### What the task requires:
For the material that follows, state the number of lines where "Select" occurs, and add nothing.

### The input:
####
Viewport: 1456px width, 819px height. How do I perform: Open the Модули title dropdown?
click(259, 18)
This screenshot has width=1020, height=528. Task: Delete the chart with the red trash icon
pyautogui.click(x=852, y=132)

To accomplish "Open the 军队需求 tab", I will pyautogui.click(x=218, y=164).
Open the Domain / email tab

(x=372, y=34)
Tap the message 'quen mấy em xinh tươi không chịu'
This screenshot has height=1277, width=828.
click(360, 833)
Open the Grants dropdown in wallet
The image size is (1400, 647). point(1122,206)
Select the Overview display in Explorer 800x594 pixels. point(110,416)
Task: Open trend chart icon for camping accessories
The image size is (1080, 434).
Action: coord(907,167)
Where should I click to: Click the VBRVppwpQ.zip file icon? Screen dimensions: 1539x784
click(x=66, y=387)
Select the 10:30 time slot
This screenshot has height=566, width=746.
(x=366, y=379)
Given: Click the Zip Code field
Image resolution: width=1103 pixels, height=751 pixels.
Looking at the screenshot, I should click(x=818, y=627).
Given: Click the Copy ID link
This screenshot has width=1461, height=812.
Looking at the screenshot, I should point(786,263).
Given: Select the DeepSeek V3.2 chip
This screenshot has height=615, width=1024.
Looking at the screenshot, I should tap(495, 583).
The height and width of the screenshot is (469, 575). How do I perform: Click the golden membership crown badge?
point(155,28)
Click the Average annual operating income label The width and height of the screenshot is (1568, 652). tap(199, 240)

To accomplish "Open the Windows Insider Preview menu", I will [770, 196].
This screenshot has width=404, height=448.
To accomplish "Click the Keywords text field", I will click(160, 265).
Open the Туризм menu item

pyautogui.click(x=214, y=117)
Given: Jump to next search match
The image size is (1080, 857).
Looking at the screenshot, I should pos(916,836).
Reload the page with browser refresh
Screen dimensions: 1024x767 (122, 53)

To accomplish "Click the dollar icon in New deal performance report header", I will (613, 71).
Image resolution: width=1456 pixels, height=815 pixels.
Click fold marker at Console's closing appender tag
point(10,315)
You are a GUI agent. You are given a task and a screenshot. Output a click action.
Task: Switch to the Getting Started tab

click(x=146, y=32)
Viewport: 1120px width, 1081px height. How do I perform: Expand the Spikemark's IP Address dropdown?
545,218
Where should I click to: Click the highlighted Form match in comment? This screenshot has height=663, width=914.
####
### Result for this task:
3